Search code examples
pythonflaskstormpath

How to implement "login as" admin function with `stormpath-flask`

I'm implementing a "login as" feature for our admin dashboard.

Basically I'd love to allow our admins to see and use the website as if she has logged in as a specific customer. For example, if Trish rang us up and asked a question, our admin should be able to login as Trish and see exactly what Trish is seeing.

And here is the code I've written assuming we have a valid email:

from app import stormpath_manager
from flask.ext.stormpath import login_user
... 
main_cloud_directory = stormpath_manager.client.directories.search({
    'name': 'Directory Name'})[0]
accounts = main_cloud_directory.accounts.search({'email': email})
if accounts.size == 1:
    account = accounts[0]
    login_user(account, remember=False)
    return redirect('/settings')
else:
    abort(404)

When I run the code, I got AttributeError: Account has no attribute 'is_active' back.

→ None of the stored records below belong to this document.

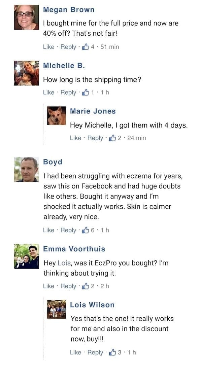The width and height of the screenshot is (202, 384).
Task: Click thumbs-up icon on Lois Wilson's reply
Action: 113,352
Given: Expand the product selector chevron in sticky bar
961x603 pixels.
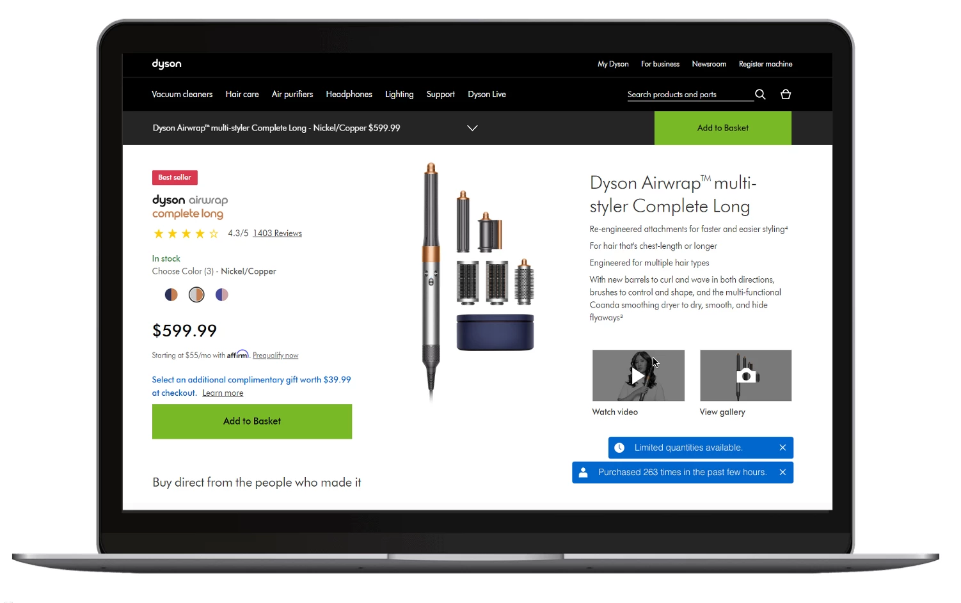Looking at the screenshot, I should 472,128.
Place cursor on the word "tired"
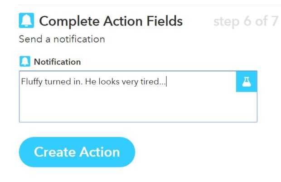 pos(155,82)
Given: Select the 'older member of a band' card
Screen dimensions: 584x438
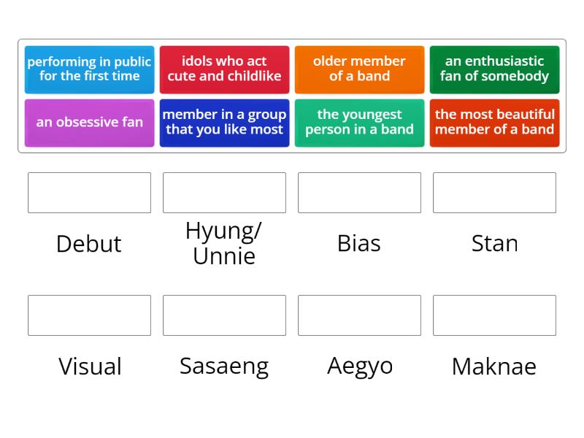Looking at the screenshot, I should pos(359,69).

To set the context for this:

  1. I understand that login_user is expecting to see an User object which extends stormpath.resource.Account whereas the account object we received have no is_active defined.

  2. I have code in other part of the app working just fine if I send login_user the User object returned by stormpath_account = StormpathUser.create(...) method.

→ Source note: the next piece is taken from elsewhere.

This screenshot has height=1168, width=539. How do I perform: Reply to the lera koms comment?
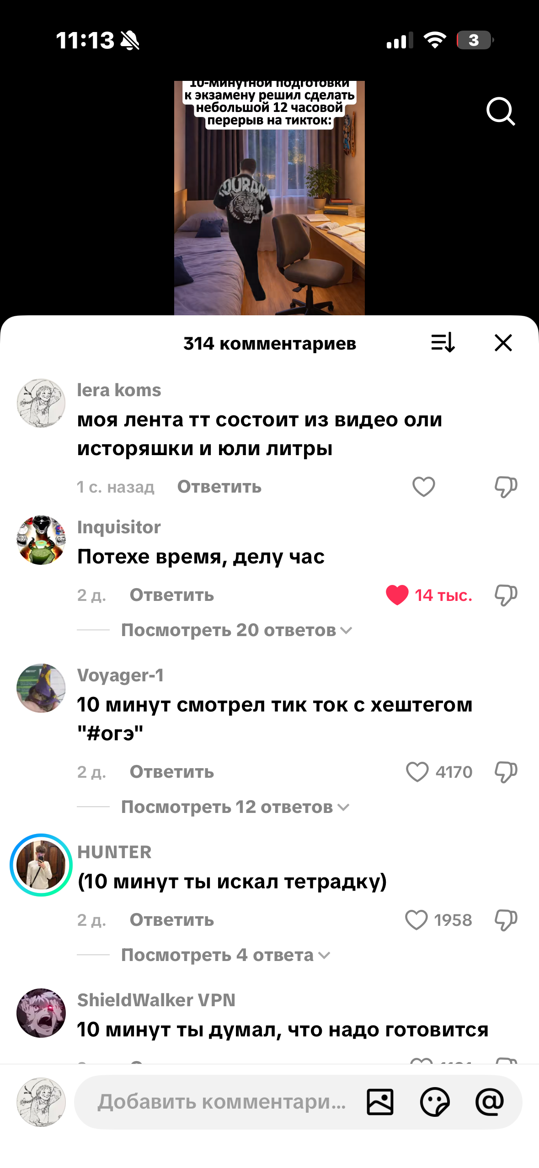coord(219,487)
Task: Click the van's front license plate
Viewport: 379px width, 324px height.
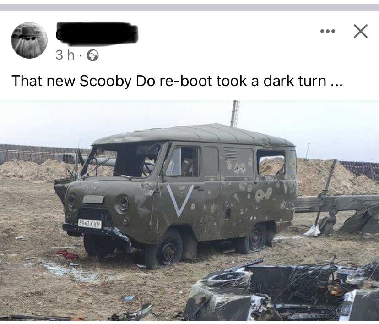Action: 90,224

  3. I am also aware that I am mixing the stormpath-flask with the raw stormpath-python-sdk and I guess that I really should be using stormpath-flask methods.

  4. I can see that with Account.email, I can create a User object using User.from_login but this won't work because we don't store password on our end.

I'm wondering are there any way I can take an Account returned by the search method and turn it into a User? What would you do to make this working?

Thanks,

Alex

Solution

  • I'm the author of this library, so wanted to hop in here =)

    The answer is yes: you can indeed transform a normal Account object into a valid Flask-Stormpath User object. Here's how:

    from flask.ext.stormpath import login_user
from flask.ext.stormpath.models import User

from app import stormpath_manager


# ...


main_cloud_directory = stormpath_manager.client.directories.search({
    'name': 'Directory Name'
})[0]
accounts = main_cloud_directory.accounts.search({'email': email})

if accounts.size == 1:
    account = accounts[0]
    account.__class__ = User
    login_user(account, remember=False)

    return redirect('/settings')
else:
    abort(404)

    The important bit is the account.__class__ = User. This uses some meta magic to convert the class into a User object =) This is what I do behind the scenes in the library as well, for instance: https://github.com/stormpath/stormpath-flask/blob/4185f2f41574156870ce1aa990d34e4ad84357be/flask_stormpath/models.py#L125-L126

    Hope that helps!